With this I computed FDE and true DE for some examples. Error as measured by mean(FDE-DE)/max(DE) for various gradient finite difference formulas was typically of the order of 0.05% for the Diag2X2 gradient method, but about 100 times higher for the central and forward formulas, which I didn't expect (or I could have a bug).

gerrit:

--- Quote from: gerrit on October 01, 2017, 03:32:59 AM ---Simply FDE=1/(g*log(2)) when g>0 and undefined when g=0 (i.e., in interior).
--- End quote ---

I investigated some more. Theoretically analytical distance estimate (DE) d is related to numerical gradient norm g of smoothed iteration map through
d = 1/(g*log(2)) when g>0 and undefined when g=0 (i.e., in interior). (Natural log).

On an example I computed numerical gradient norm g(x) (and analytical DE) with four methods:
1) diag: finite difference (FD) over diagonals of 2X2 stencil with x  bottom left.
2) forward: FD from x to all its 8 neighbours (left/right and diagonal)
3) central: FD across x (viz (f(x+1)-f(x-1))/2) in all 4 directions  (left/right and diagonal)
4) xy: just FD in positive x and y direction

3) has order h^2 error, others are O(h).

Following table lists difference between analytic and numeric DE on an example for four methods, and antialiasing factor (AA ).
Metric is 100% *||num DE - an. DE||/||an DE|| over the image.

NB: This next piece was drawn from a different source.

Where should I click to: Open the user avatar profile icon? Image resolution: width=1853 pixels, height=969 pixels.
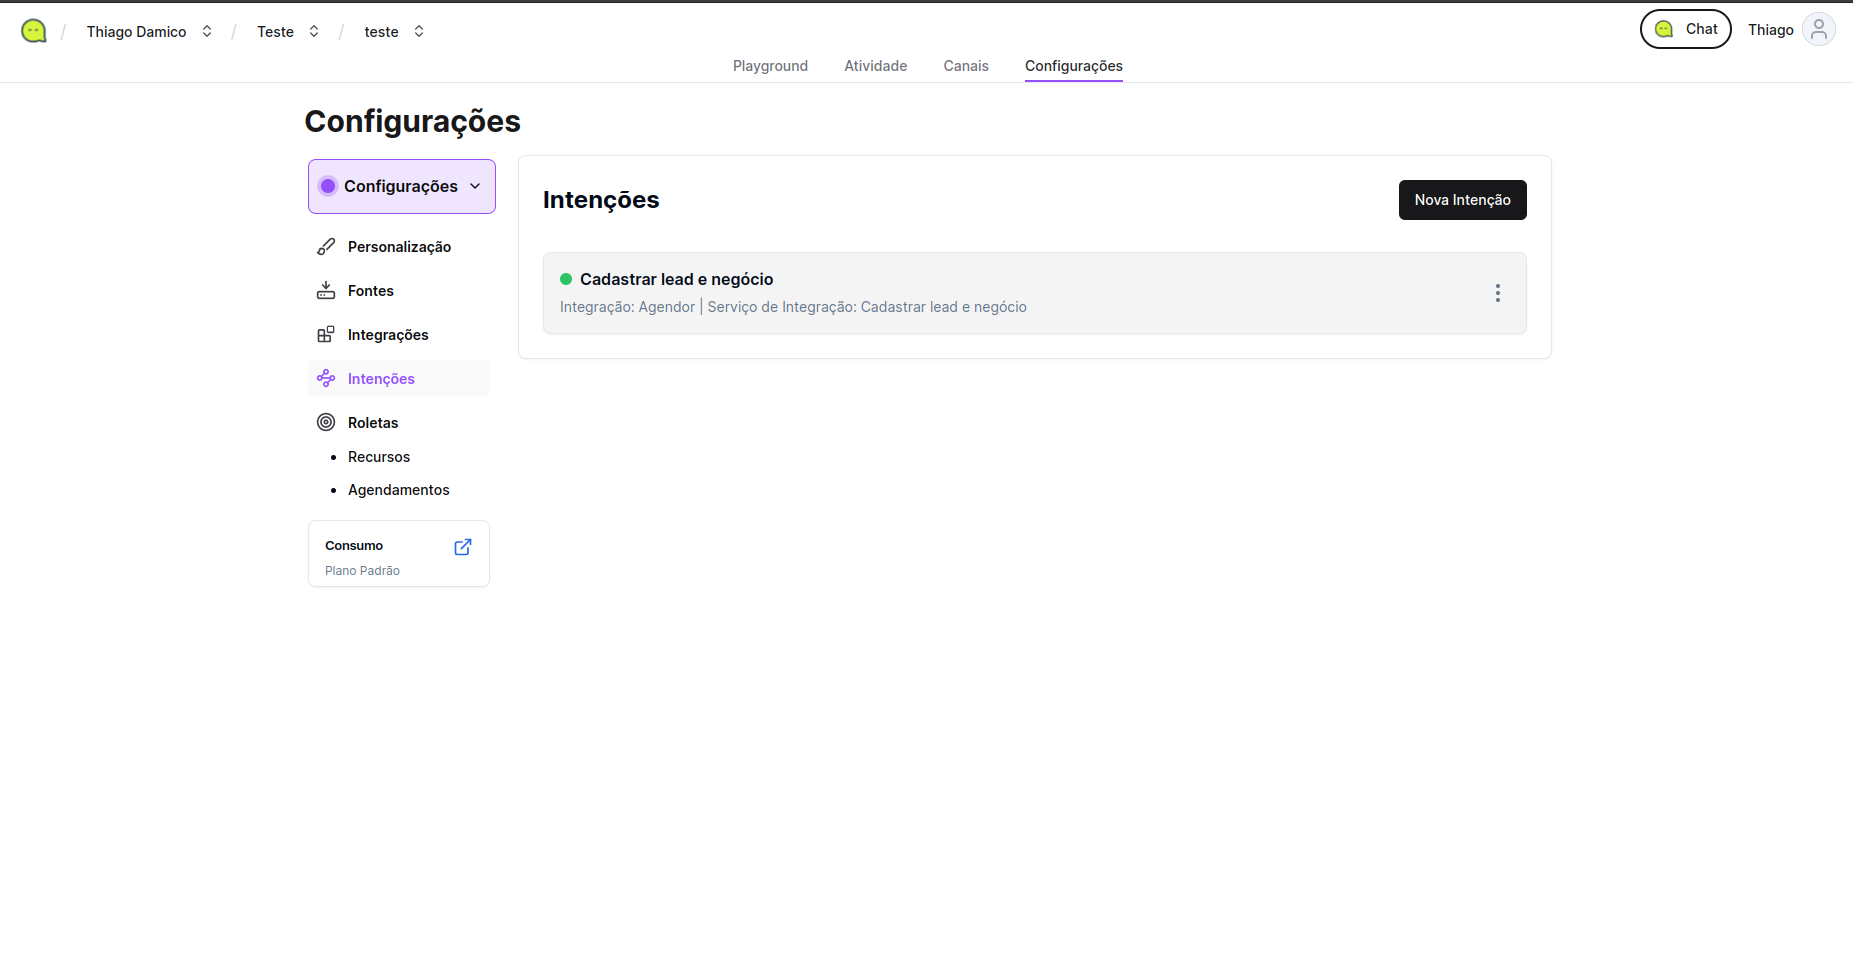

--- Code: --- AA  diag        forward   central    xy
1    5.5900    3.6700    3.390     7.0500
2    2.8600    1.6500    1.520     2.5100
3    2.0500    2.0500    0.949     1.7700
4    1.4400    0.7340    0.6770   1.2800
5    1.1400    0.5640    0.5210   1.0800

--- End code ---

claude:

--- Quote from: gerrit on October 04, 2017, 05:24:05 AM ---Following table lists difference between analytic and numeric DE on an example for four methods, and antialiasing factor (AA ).
Metric is 100% *||num DE - an. DE||/||an DE|| over the image.

--- End quote ---
I guess that is the mean of the realtive error over the image.  I think it would be interesting to see more statistics on the error, like maybe RMS average, or min/max values, maybe even histogram - perhaps a few very bad points are spoiling it for the rest of them?

gerrit:

--- Quote from: claude on October 04, 2017, 10:20:59 PM ---I guess that is the mean of the realtive error over the image.  I think it would be interesting to see more statistics on the error, like maybe RMS average, or min/max values, maybe even histogram - perhaps a few very bad points are spoiling it for the rest of them?

--- End quote ---
||.|| stands for the 2-norm, i.e., RMS. 1-norm is about the same, infiniti norm (=max) is large and all over the place (the few bad points you mention). I didn't save those numbers.

I plan to look at another example when I have some time.